I was always intrigued on how TSR programs worked so I decided to begin creating an extremely primitive one.
This C program reads keyboard keystrokes and prints them on console screen unless you type a
then b
then c
then a message box will tell you that you typed abc
and exits also q
will cause the program to quit.
Some notes, the program is taking a least 15% of my CPU in task manager, why?

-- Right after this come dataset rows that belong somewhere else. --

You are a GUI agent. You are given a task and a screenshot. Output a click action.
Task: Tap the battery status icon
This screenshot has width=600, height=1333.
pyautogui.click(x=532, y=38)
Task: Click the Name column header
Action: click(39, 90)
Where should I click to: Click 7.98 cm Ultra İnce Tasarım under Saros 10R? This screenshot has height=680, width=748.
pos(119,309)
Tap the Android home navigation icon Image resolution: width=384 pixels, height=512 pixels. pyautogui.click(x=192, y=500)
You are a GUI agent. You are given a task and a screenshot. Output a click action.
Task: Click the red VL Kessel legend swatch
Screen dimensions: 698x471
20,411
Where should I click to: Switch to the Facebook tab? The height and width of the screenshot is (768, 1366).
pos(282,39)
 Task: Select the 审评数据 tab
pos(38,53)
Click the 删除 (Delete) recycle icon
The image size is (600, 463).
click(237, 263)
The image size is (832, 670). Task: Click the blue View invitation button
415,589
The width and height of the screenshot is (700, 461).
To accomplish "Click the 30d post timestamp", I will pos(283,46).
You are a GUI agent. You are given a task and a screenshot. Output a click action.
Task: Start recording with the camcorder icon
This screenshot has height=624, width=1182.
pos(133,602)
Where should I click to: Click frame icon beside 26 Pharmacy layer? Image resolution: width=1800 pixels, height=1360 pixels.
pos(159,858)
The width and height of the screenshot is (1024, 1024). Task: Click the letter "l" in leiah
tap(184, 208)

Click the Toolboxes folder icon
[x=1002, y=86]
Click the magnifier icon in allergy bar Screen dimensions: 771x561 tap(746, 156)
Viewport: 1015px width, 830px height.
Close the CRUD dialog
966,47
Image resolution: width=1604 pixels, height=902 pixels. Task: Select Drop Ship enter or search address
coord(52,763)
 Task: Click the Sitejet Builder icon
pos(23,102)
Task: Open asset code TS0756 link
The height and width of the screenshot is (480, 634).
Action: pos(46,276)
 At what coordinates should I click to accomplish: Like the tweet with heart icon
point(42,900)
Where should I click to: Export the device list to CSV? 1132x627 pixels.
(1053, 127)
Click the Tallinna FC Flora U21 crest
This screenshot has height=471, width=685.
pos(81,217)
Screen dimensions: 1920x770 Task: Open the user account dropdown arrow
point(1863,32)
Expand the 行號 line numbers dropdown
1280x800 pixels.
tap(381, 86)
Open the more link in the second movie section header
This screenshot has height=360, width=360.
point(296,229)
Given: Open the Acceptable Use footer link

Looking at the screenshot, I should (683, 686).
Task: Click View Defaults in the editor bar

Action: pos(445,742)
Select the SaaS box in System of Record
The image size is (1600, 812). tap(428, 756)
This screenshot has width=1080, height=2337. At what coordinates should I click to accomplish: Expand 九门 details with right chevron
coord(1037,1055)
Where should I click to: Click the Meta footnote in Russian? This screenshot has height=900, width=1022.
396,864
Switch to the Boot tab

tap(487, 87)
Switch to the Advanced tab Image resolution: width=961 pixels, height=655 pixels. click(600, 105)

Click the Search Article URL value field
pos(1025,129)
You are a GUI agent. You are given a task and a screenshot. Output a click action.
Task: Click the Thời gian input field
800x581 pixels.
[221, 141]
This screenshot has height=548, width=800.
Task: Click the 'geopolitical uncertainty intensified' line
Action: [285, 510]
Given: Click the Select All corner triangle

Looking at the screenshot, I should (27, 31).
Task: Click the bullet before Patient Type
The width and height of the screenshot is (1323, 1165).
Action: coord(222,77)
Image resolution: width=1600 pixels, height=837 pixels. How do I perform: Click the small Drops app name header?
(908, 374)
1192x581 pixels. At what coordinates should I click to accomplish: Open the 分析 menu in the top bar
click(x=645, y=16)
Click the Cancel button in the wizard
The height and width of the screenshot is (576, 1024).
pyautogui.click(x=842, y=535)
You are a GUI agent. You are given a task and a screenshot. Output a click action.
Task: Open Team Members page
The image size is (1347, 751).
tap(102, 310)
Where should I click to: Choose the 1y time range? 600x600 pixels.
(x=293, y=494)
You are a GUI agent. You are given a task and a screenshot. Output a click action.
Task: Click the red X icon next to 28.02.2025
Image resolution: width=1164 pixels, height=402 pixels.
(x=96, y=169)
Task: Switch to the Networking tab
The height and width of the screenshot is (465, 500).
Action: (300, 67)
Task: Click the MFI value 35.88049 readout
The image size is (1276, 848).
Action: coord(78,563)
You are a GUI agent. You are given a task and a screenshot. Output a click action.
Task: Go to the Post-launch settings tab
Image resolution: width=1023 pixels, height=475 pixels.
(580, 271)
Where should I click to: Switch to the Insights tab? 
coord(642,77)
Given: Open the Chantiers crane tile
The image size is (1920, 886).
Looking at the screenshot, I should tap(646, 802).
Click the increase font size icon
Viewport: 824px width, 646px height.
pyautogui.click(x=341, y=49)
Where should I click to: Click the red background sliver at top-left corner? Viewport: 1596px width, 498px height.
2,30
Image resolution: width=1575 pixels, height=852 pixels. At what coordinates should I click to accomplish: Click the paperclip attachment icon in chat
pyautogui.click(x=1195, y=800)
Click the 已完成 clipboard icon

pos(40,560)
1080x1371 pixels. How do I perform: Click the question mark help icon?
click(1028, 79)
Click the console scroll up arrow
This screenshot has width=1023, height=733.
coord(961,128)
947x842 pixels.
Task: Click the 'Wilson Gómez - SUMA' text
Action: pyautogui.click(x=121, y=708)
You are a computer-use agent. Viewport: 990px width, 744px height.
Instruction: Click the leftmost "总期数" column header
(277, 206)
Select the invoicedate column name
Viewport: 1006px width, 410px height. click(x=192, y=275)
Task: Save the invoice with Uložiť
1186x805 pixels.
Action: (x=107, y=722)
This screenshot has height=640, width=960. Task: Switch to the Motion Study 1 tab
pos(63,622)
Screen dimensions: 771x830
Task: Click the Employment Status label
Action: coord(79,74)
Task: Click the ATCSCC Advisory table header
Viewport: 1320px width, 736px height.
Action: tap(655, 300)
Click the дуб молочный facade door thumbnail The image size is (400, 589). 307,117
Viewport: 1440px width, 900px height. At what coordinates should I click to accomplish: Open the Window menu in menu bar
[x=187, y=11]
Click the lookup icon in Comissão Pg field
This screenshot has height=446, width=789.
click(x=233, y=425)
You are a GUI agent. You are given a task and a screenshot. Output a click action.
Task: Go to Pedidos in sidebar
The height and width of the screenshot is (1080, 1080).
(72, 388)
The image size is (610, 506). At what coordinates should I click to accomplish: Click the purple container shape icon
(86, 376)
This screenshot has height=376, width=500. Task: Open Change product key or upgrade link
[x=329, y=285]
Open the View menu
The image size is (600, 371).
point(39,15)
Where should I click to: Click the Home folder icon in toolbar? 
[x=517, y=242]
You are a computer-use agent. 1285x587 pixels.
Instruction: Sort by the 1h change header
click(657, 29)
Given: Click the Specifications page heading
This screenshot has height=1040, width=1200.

I tried comparing the keystroke to 27
as in ESC but it didn't work.
#include <stdio.h>
#include <conio.h>
#include <Windows.h>
int main() {
char i;
while (1) {
if (kbhit()) {
i = getch();
if (i == 'q')
return 0;
if (i == 'a') {
i = getch();
if (i == 'b') {
i = getch();
if (i == 'c') {
int ans = MessageBox(NULL, "You typed abc\nPress OK to exit", "TSR confirmation", MB_ICONINFORMATION | MB_OK);
if (ans == 1)
return 0;
}
}
}
printf("You pressed %c\n", i);
}
}
return 0;
}
My questions: The console still shows, I tried to compile it as a Windows program, it loaded itself in memory and I lost it without the console and had to use Task Manager to kill it, is there a way to make it resident in memory and always monitor my keystrokes for the sequence without the console.
Is there a better way to listen to a longer sequence of characters without nested if
s, it becomes ugly with longer sequences.